━━━━━ Given information
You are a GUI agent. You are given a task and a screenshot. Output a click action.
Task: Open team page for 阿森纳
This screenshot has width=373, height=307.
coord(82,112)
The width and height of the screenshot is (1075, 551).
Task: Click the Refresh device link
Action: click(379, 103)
━━━━━━━━━━
*Task to carry out*
Please retype every line of the entries above with no changes.

*Answer for this exercise*
You are a GUI agent. You are given a task and a screenshot. Output a click action.
Task: Open team page for 阿森纳
This screenshot has width=373, height=307.
coord(82,112)
The width and height of the screenshot is (1075, 551).
Task: Click the Refresh device link
Action: click(379, 103)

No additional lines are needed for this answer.